The raw sequence data reported in this paper have been deposited in the Genome Sequence Archive86 in the National Genomics Data Center87, China National Center for Bioinformation/Beijing Institute of Genomics, Chinese Academy of Sciences (GSA: CRA011294)88 that are publicly accessible. The assembled contigs or scaffolds genomes are submitted to the Genome Warehouse under the accession number GWHDOCN0000000089, GWHDOCP0000000090 and GWHDOCQ0000000091 of O. pyramidale, M. ferrea and T. grandis. The assembled pseudo-chromosome genomes were submitted to the Genome Warehouse under the accession number GWHDOCO0000000092, GWHDOCR0000000093 and GWHDOCS0000000094 of O. pyramidale, M. ferrea and T. grandis. The data sets generated and analyzed during the current study are also available in the CNGB Nucleotide Sequence Archive (CNSA) under accession numbers CNP0001860 and CNP0001861.
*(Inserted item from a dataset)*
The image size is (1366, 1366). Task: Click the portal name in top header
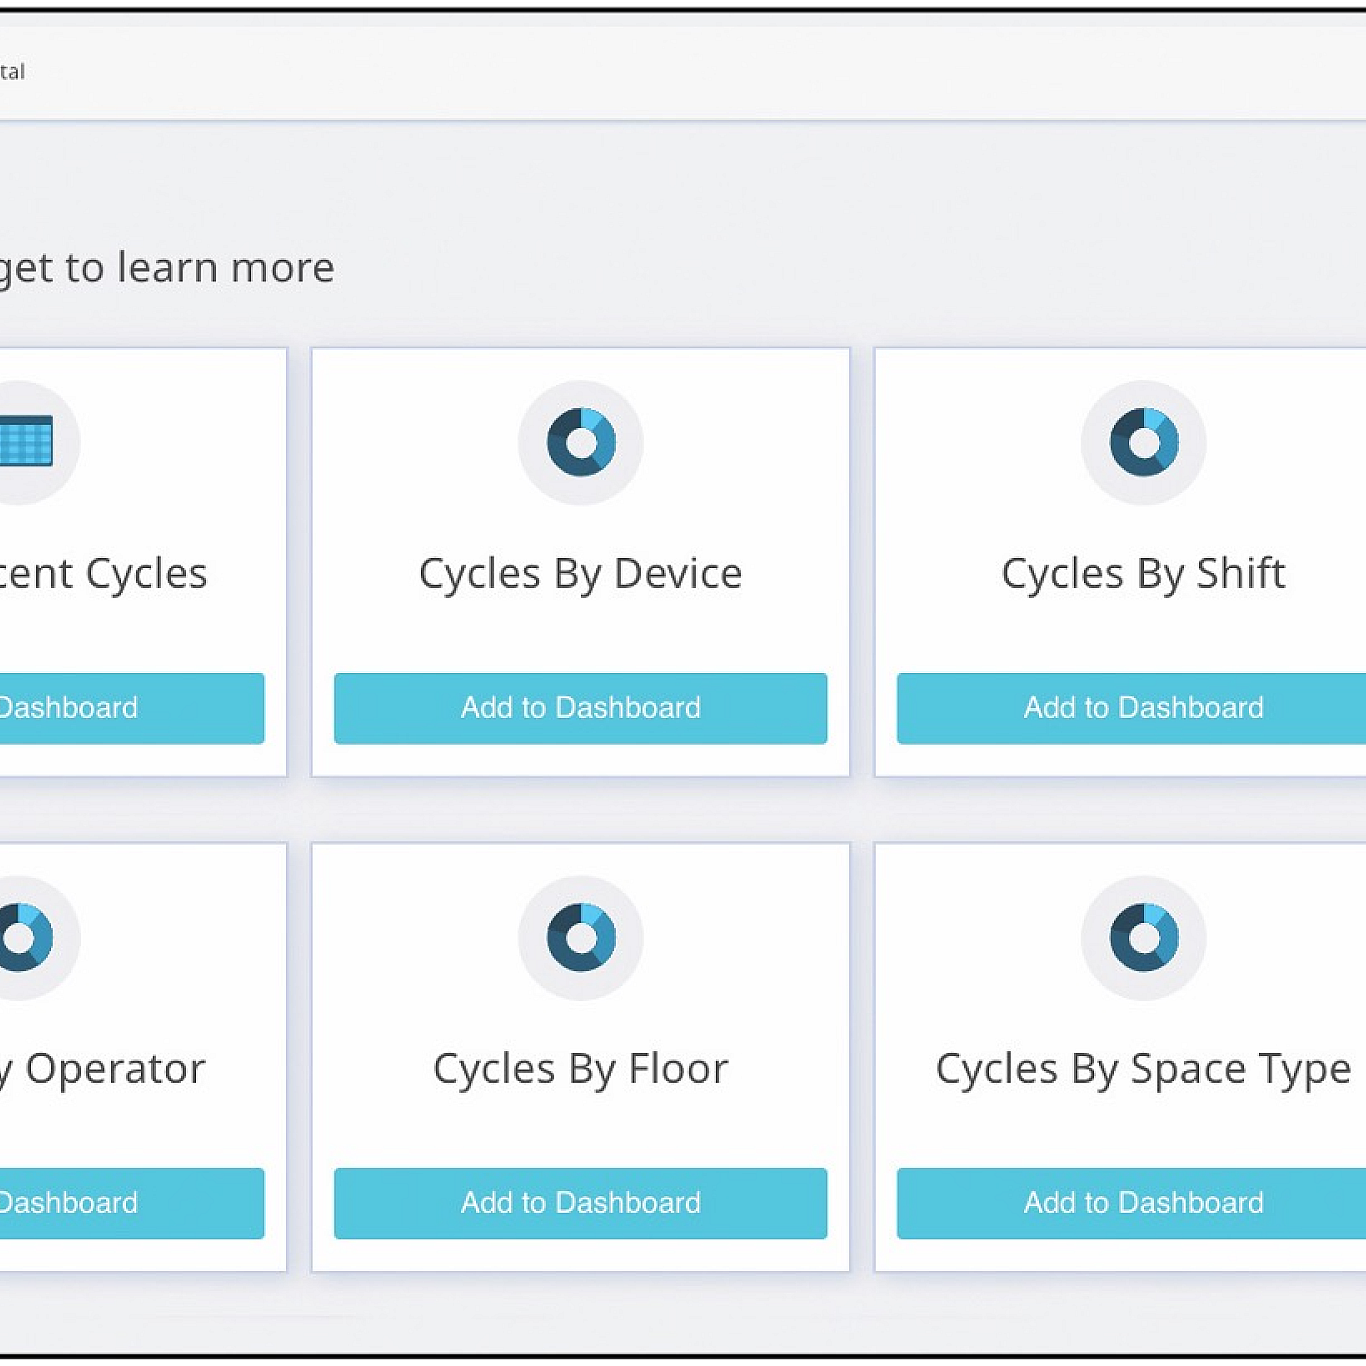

The annotation files are available in Figshare95. All other data generated or analyzed during this study are included in this article and its supplementary information files. WGS data for Tectona grandis96, and Mesua ferrea97 from PRJNA438407 were obtained from the respective accession numbers for the genome size estimation only.

Technical Validation

Completeness assessment was performed using BUSCO (Bench-marking Universal Single-Copy Orthologs) version 3.0.198 with Embryophyta odb9 database. From the 1,375 core Embryophyta genes, 1,338 (97.3%), 1,329 (96.6%), 1,340 (97.5%), 1,323 (96.2%), 1,340 (97.5%), 1,335 (97.0%) and 1,335 (97.1%) were identified in the M. ferrea, D. sissoo, K. senegalensis, S. macrophylla, T. grandis and O. pyramidale, respectively (Supplemental Tables 19, 20). To further evaluate the completeness of the assembled genome, we performed short reads mapping using clean raw data. In total, 95.23%, 98.54%, 99.04%, 97.68%, 97.43%, and 98.05% reads were mapped to the genomes, among which 83.56%, 87.63%, 94.39%, 82.72%, 90.55%, and 90.61% of them were properly paired to M. ferrea, D. sissoo, K. senegalensis, S. macrophylla, T. grandis and O. pyramidale, respectively. The transcriptome sequences were assembled by using Bridger tool99, then mapping to the scaffold assembly was performed by using the BLAT software100 (Table S5). The BUSCO analysis was again performed after the Hi-C assembly which gave similar results as that of 10X and stLFR genome assemblies (Supplemental Tables 21, 22).